**Given request:** Copy the rows below word for word, including every line, and leave out the pictures.

**Data records:**

━━━━

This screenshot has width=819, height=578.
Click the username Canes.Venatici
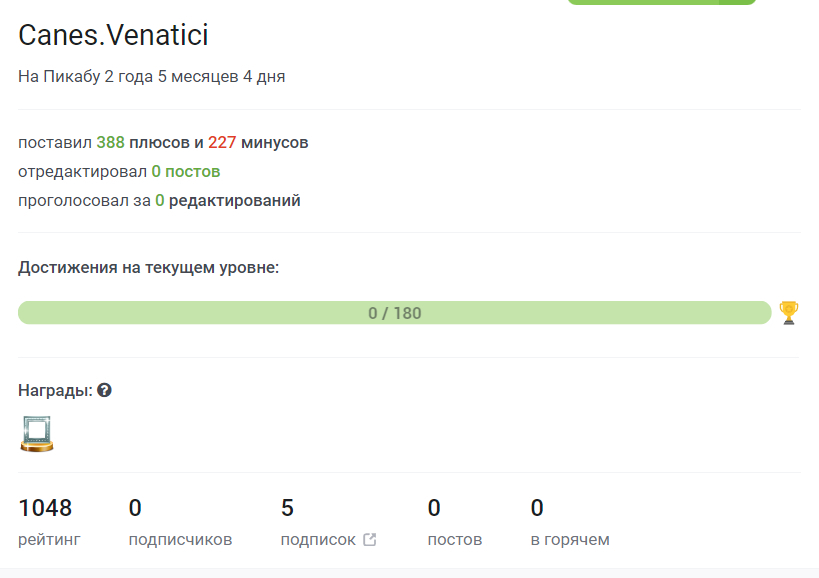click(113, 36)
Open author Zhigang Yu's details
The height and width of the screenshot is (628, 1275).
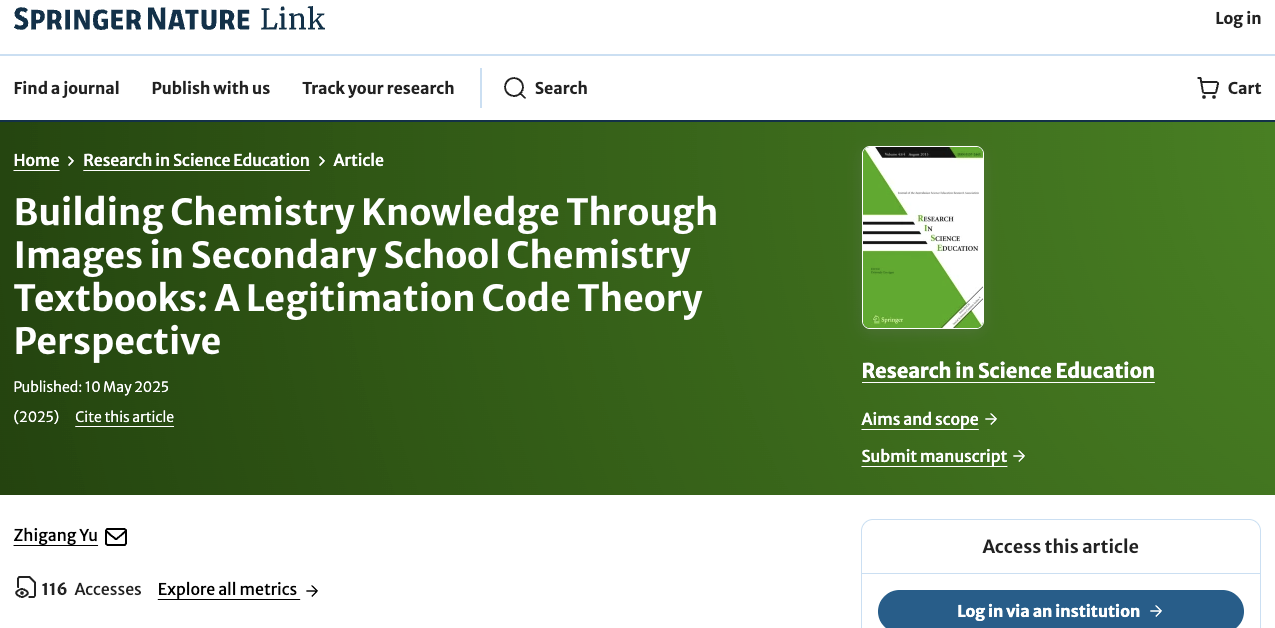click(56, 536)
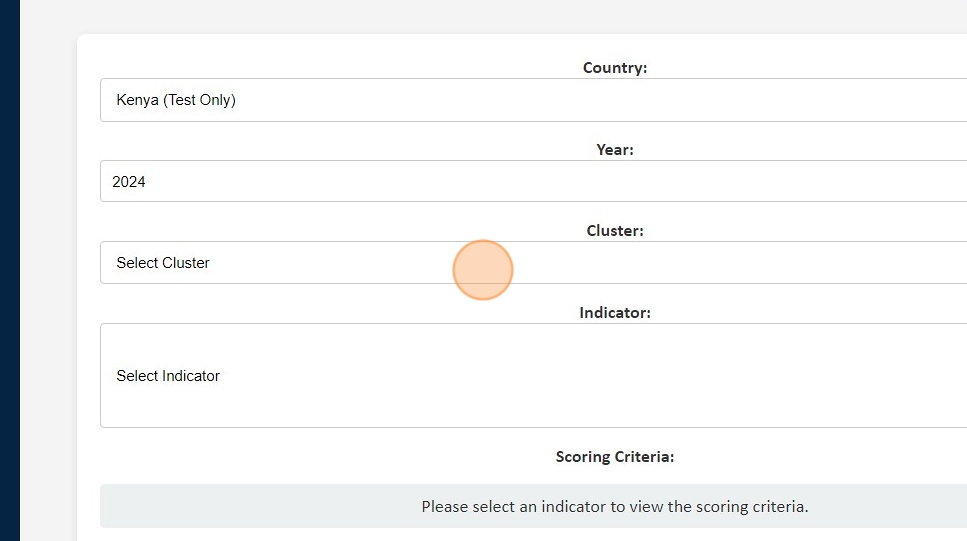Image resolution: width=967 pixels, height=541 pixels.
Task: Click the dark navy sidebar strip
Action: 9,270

━━━━

**Solution to the problem:**
This screenshot has width=819, height=578.
Click the username Canes.Venatici
click(113, 36)
Open author Zhigang Yu's details
The height and width of the screenshot is (628, 1275).
click(56, 536)
Image resolution: width=967 pixels, height=541 pixels.
Task: Click the dark navy sidebar strip
Action: 9,270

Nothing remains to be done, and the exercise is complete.